What to do:
Leave every image out, and return the rest of the data word for word.

--

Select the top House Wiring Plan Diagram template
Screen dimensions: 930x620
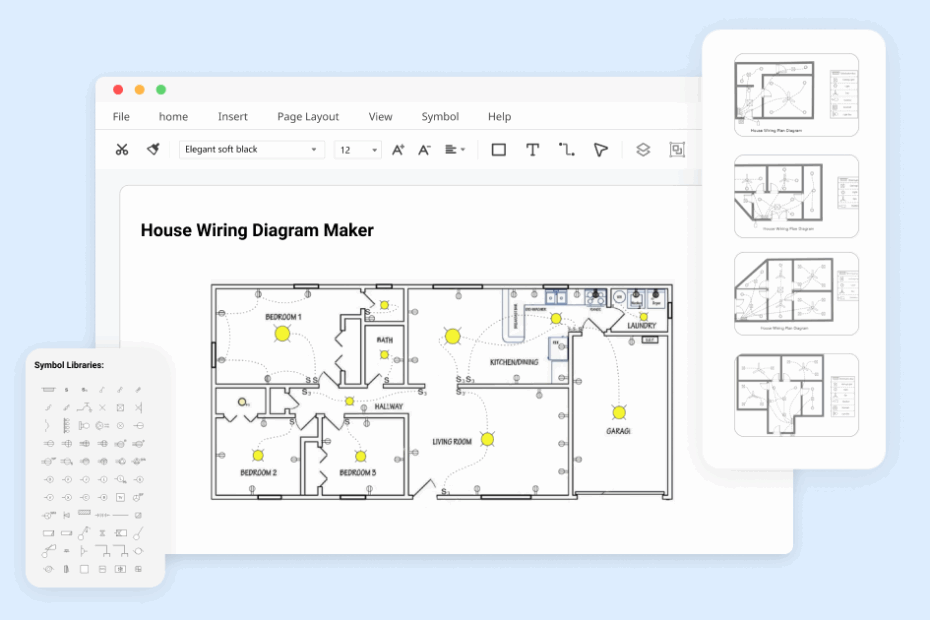pyautogui.click(x=795, y=95)
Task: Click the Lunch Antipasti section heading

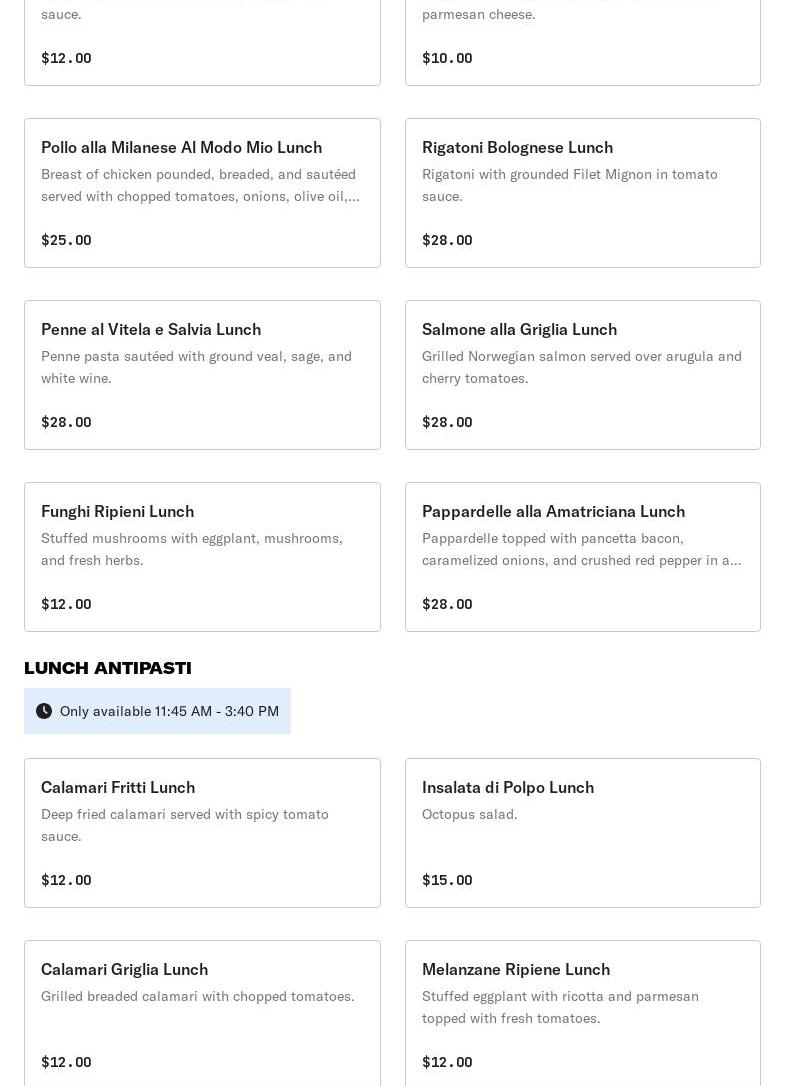Action: click(x=108, y=668)
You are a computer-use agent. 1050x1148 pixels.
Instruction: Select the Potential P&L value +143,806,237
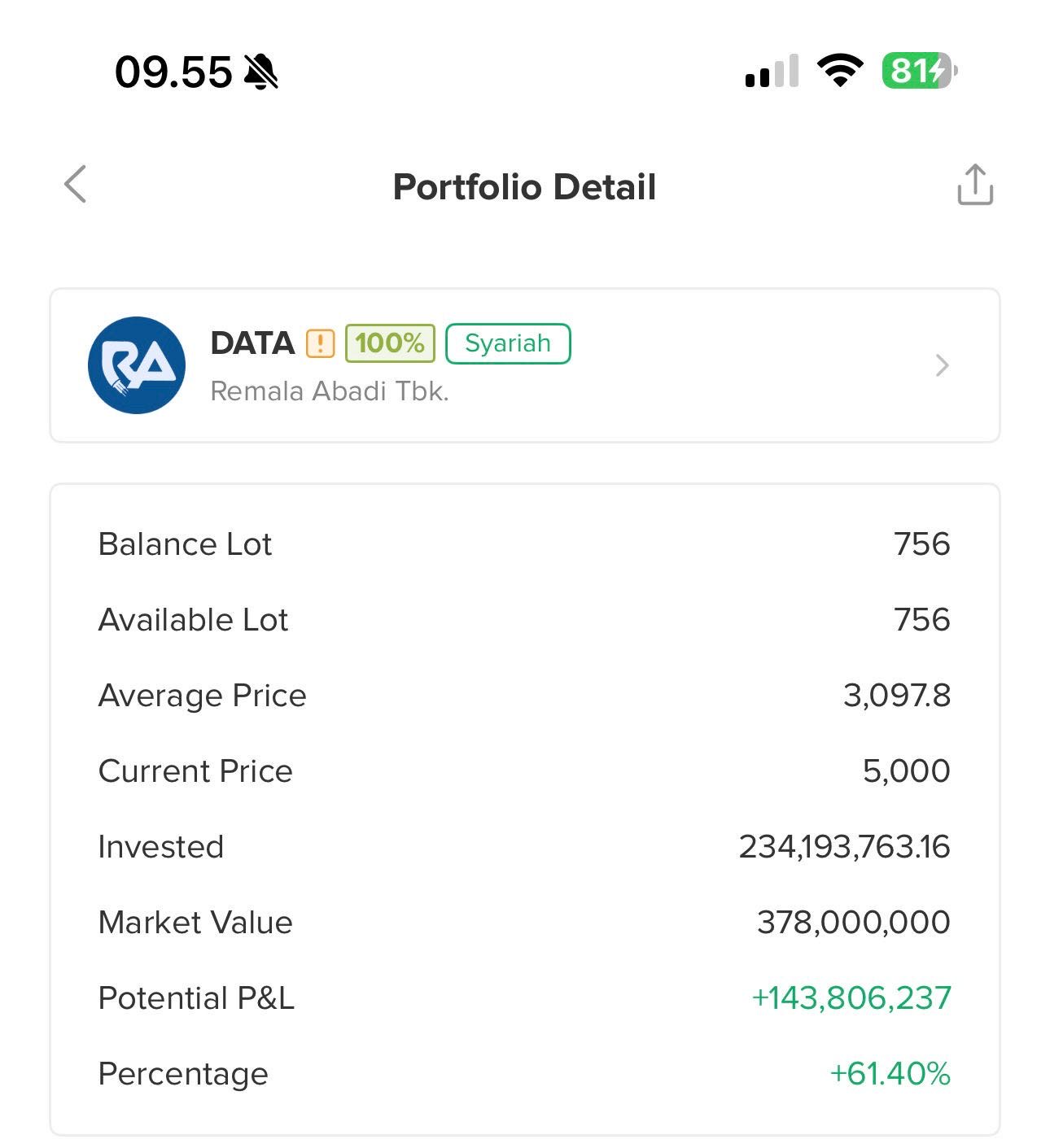click(851, 997)
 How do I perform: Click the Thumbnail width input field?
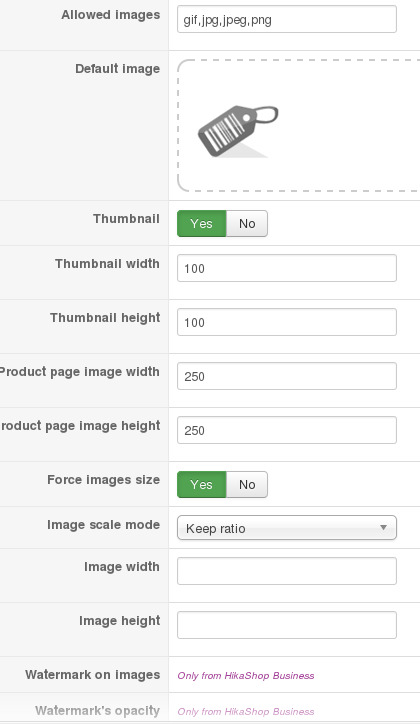[x=287, y=268]
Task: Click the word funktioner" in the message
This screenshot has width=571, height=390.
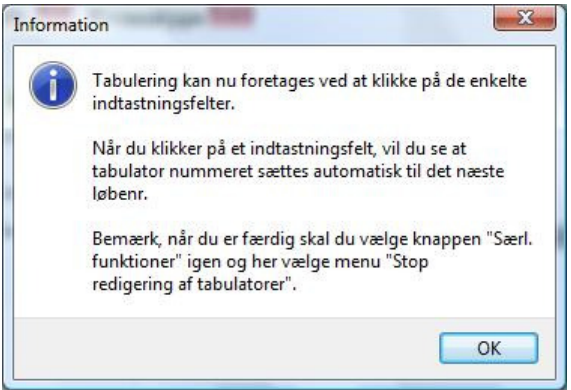Action: click(137, 261)
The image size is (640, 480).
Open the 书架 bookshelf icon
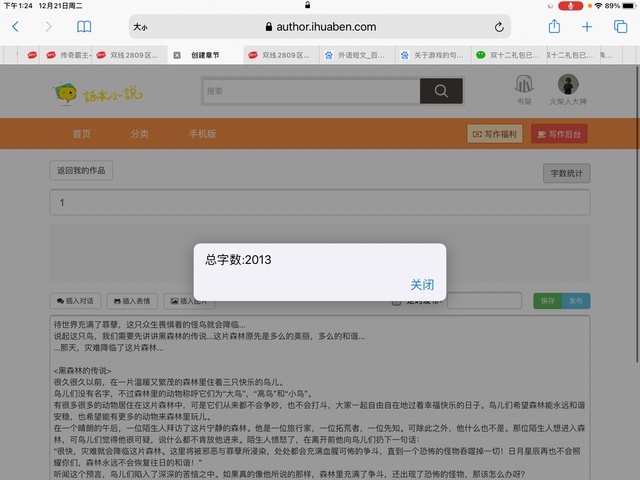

--

Written answer:
Select the top House Wiring Plan Diagram template
Screen dimensions: 930x620
pyautogui.click(x=795, y=95)
Task: Click the Lunch Antipasti section heading

Action: click(x=108, y=668)
You are a computer-use agent. 1050x1148 pixels.
Instruction: Select the Potential P&L value +143,806,237
click(851, 997)
 How do I perform: Click the Thumbnail width input field?
[x=287, y=268]
Task: Click the word funktioner" in the message
This screenshot has width=571, height=390.
Action: click(137, 261)
The image size is (640, 480).
Open the 书架 bookshelf icon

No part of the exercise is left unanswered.